Extract:
..........
The case at hand primary deals with Dell inc. As an organisation that is known as a global computer systems manufacturer with the most agile and flexible supply chain designs and highly appreciated and accounted for supply chain risk prevention and mitigation policies and frameworks. The report analyses and explains how the worlds no.1 computer systems manufacturing company works towards streamlining its supply chain strategies and practices to ensure further enhancement of sustainable planning and successful execution ensuring reduction of inventory levels to hours from days while maintaining response agility and immediate responsiveness to incoming customer orders.
DELL'S VALUE CHAIN-THE 'EARLY-TO-MARKET' ADVANTAGE:
The business model of dell operationally functions on the principle of using direct sales via internet, PC customization and readily assembled computer systems for direct purchase at the retail stores and outlets. This provides Dell with the competitive advantage of bringing products to market and customers, a lot faster than its main competitors. Traditional computer manufacturers work with the model of previously assembled computer systems ready for purchase at retail stores, with very little or no customization facilities or advantages.
According to Dave Schneider, continuous improvement engineering manager of Dell , the realtionships with customers and suppliers has allowed dell to know what as an organisation is expected out of it to supply in real time and respond quickly and precisely, meeting the demand while maintaining low inventory levels.
The following diagram shows the difference between dell's supplying strategy as compared to the others in the computer systems manufacturing business and also marks off for the competitive advantage that the dell direct model lays with respect to the direct link between the organisation and the customers(end users).
As seen in fig. 1.1, dell direct as a supply chain model, eliminates the channels of finished product flow by cutting down on the distributors and retailors, hence enhancing the agility of the supply chain , by establishing a direct interaction with the customer after the stage of component and peripheral assembly, making the supply chain environment more responsive as compared to market competitors.
THE DELL DIRECT CASE OVERVIEW:
The case encompasses the critical review of the supply chain strategy of dell computer systems which is identified and recognised as a global winner, in flexiblity and agility to supply strategies and quick response solutions to supply chain disruptions. The study of the supply chain viz-a-viz the dell direct model approach and provides a linkage between the supply chain strategy and the company risk structure. The ideology and advantages behind the usage of the pull control system with respect to drastically lowering down of the inventory levels has led the organisation to reach the customers faster and more efficiently than its competitors.
Fig 1.2 : how the organisation's operational model drives the market share.
..........
Material provided:
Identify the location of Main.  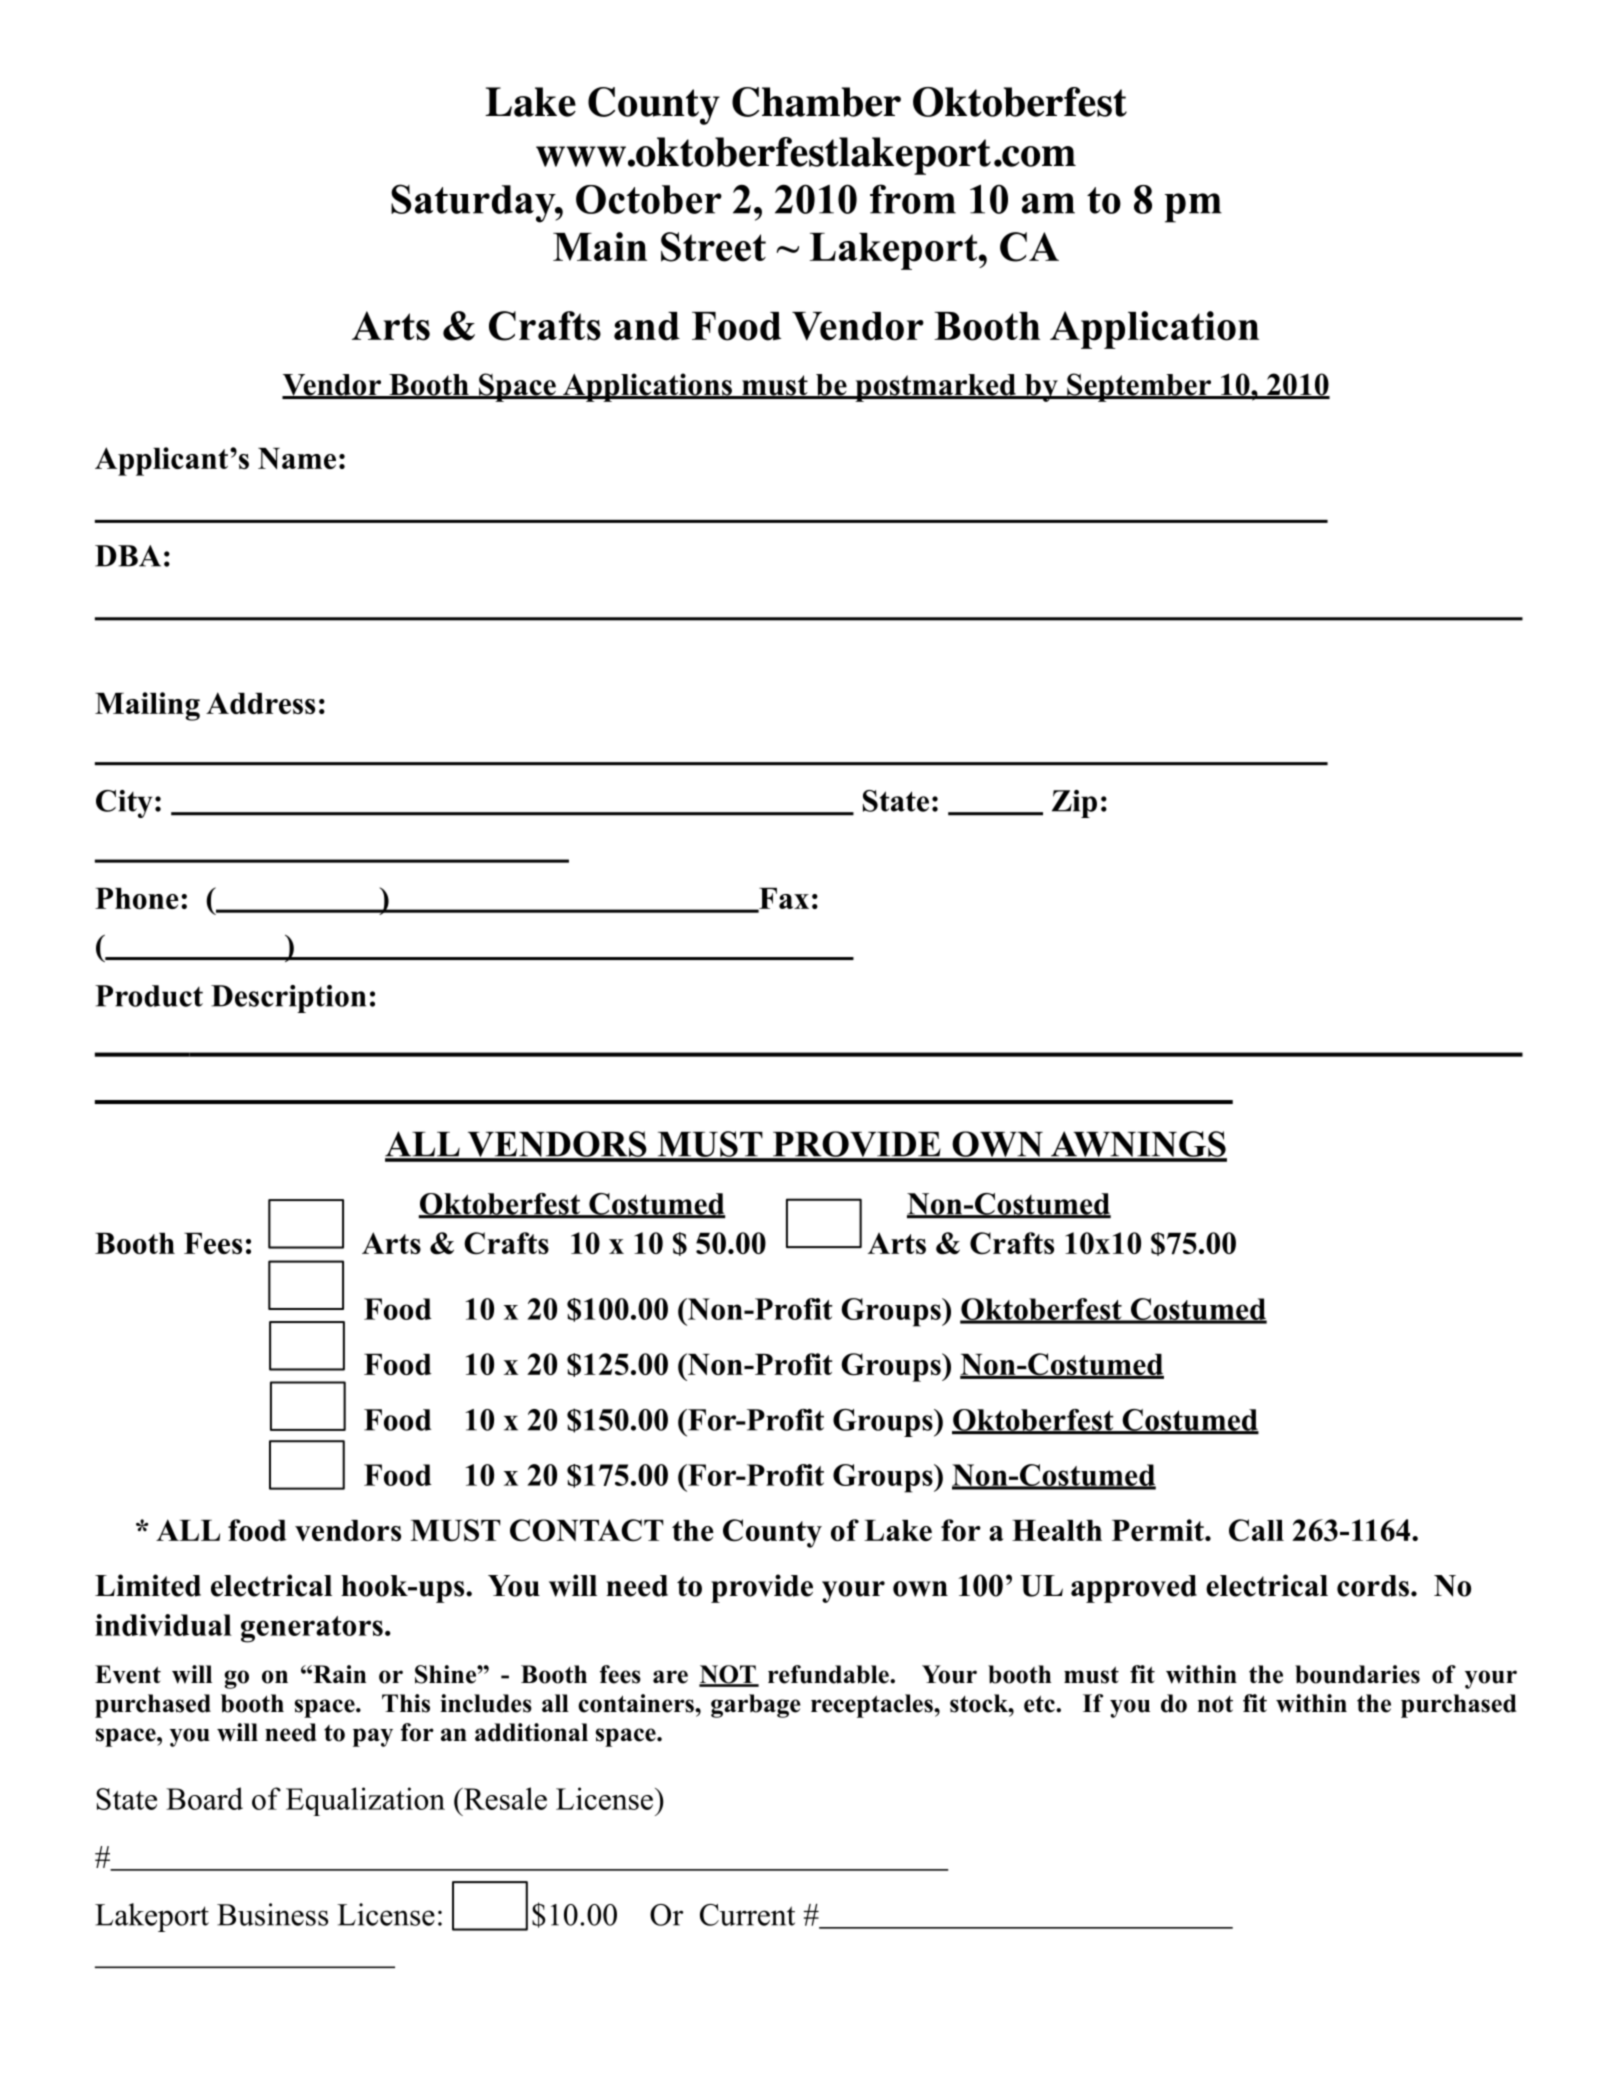
(600, 246).
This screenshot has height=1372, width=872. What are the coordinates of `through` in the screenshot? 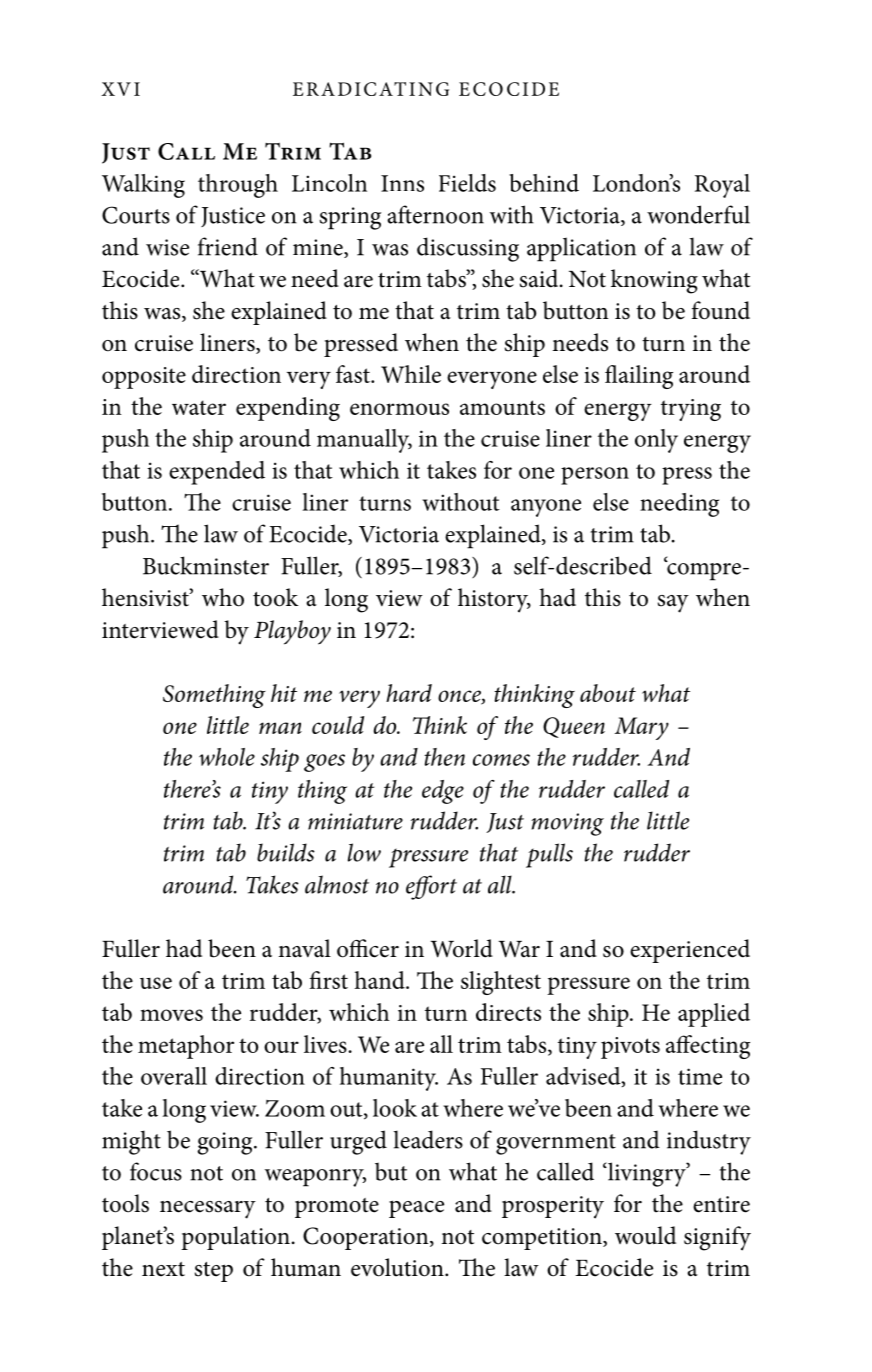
..........
What you need to do:
- a) In the report on Dell's supply chain, translate this sentence into Spanish: "This provides Dell with the competitive advantage of bringing products to market and customers, a lot faster than its main competitors."
- b) Write the next part of the report on Dell's supply chain, following on from its final line, the caption for Fig 1.2.

Results for each task:
- a) Esto le otorga a Dell la ventaja competitiva de llevar sus productos al mercado y a los clientes mucho más rápido que sus principales competidores.

- b)
The case also analyses the supply chain disruption faced by Dell and other computer systems manufacturer, during the time when Taiwan, one of the largest manufacturing base for semiconductor and motherboard production and assembly, suffered an earthquake, which is critically analysed as an unplanned unorganised risk for any functional supply chain in the manufacturing scenario. Noteworthy is the fact that Hinschu industrial park, the home to more than 28 semiconductor fabrication facilities, was based just 68 miles north of the epicentre of the earthquake. The enormity of the economic disruption is clear by the statistics that tell that about 120,000 people became unemployed and $1.2 billion was the aggregated industrial production loss as a major consequence.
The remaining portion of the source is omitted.